Since concepts of reform are non-existent here, Chekhov believes that life sentence to Sakhalin is a death sentence 'clothed in another form less repugnant to human sensibilities'. Passages of factual reporting convey the brutality of convict life as well as the blatant inadequacies of a judicial system that can send the innocent but inarticulate peasant Yegor to the hell of Sakhalin. Moreover, the mixture of biographical details and general observations of convict life demonstrates Chekhov's elegant command of his narrative technique. And nowhere does he fall victim to the myth of the impartial ethnographer. In a humorous encounter with the local Gilyacs - one of the island's native tribes - he is described as a 'write-write man'.

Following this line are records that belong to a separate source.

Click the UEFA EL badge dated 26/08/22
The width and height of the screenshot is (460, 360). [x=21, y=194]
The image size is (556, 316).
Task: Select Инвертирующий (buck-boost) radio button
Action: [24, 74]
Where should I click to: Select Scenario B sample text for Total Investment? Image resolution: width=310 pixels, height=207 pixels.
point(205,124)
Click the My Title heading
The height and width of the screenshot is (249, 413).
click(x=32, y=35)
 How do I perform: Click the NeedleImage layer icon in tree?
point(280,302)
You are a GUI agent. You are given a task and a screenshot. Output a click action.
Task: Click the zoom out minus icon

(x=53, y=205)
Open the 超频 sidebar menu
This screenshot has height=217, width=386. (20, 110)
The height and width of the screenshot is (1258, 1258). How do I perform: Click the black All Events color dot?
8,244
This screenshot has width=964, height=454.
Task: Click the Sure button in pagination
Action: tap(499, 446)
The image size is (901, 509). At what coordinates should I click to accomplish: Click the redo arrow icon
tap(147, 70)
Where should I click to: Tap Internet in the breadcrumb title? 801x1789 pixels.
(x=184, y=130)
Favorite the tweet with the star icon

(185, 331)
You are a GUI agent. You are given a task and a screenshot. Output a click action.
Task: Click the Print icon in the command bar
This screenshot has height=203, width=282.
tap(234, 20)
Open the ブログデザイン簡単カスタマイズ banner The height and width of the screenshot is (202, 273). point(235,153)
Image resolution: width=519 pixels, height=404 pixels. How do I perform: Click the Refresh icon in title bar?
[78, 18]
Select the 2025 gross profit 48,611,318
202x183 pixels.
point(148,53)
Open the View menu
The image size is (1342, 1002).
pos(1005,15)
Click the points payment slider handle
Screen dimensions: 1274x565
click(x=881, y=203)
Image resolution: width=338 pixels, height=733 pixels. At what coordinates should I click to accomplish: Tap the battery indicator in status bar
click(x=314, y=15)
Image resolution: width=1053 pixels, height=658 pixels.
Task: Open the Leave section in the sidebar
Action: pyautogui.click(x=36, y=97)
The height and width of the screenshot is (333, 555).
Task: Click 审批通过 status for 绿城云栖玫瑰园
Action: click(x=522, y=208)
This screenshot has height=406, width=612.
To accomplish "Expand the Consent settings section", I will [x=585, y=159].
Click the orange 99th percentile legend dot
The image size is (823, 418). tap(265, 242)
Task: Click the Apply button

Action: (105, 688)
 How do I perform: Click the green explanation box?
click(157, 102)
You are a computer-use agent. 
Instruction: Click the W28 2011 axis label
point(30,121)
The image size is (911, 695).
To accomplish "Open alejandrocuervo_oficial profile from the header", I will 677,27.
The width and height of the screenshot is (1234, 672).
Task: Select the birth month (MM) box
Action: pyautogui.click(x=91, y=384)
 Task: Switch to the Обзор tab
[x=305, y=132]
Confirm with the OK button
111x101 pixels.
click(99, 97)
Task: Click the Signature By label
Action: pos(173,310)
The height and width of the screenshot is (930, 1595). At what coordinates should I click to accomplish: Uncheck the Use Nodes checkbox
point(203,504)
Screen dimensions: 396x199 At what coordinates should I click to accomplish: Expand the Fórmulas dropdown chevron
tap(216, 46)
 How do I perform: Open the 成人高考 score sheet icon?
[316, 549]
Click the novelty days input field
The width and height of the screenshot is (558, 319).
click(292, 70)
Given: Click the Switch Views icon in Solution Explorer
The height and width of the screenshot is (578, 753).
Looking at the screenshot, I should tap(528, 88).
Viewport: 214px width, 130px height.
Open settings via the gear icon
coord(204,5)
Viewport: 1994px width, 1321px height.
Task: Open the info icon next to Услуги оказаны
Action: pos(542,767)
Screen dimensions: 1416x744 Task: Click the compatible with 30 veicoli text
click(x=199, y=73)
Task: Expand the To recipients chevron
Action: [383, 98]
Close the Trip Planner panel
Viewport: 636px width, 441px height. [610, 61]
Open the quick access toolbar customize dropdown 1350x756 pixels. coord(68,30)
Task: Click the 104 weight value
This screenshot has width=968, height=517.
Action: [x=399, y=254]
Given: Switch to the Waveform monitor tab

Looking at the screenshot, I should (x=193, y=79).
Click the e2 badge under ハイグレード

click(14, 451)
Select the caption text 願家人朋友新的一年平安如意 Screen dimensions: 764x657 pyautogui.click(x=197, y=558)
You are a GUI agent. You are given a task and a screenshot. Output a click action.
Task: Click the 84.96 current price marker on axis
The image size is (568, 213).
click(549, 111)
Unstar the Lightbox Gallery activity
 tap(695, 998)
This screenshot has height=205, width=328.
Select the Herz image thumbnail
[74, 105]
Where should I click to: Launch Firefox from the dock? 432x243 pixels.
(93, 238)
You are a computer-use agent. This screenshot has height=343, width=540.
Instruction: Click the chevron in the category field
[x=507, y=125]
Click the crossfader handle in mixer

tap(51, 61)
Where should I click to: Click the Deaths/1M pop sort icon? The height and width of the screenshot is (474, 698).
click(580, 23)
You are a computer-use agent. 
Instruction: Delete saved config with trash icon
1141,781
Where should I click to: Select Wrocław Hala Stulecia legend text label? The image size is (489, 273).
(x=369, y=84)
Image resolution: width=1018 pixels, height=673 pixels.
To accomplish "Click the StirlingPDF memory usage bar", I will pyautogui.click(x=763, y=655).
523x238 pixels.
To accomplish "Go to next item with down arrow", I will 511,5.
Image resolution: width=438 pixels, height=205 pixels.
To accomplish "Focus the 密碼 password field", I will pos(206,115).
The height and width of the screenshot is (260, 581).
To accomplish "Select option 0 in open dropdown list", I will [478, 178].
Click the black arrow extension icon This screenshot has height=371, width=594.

The murky tones of the photographs of Sakhalin convict life which accompany A Journey To Sakhalin highlight the graphic quality of Chekhov's prose. Thus, Chekhov informs the reader that the dogs on Sakhalin bark only at the presence of Gilyacs because they wear boots made out of dog-skin. Elsewhere he describes meeting peasant women on the road 'who have covered themselves against the rain with big burdock leaves, like headscarves, and because of this look like green beetles'.

In fact, even though Chekhov contends that Sakhalin is inauspicious terrain for a landscape painter, his descriptions are shot through with a lyricism that breaks up the relentless accounts of exploitation. Thus, on an evening drive above Alexandrovsk: '. . . the gigantic burdock leaves seem like tropical plants, while the dark hills loomed in on all sides. Away in the distance were fires where people were burning coal, and there would be a light from a forest fire. The moon would rise. Suddenly, a fantastic picture: trundling to meet us along the rails, on a small platform, a convict leaning on a pole, dressed all in white .' To a certain extent this 'fantastic appearance' that the convict island assumes for Chekhov undermines his project of exploding the mythic Sakhalin. Yet the tension that arises between Chekhov's lyrical and naturalistic impulses generates a narrative that is always compelling.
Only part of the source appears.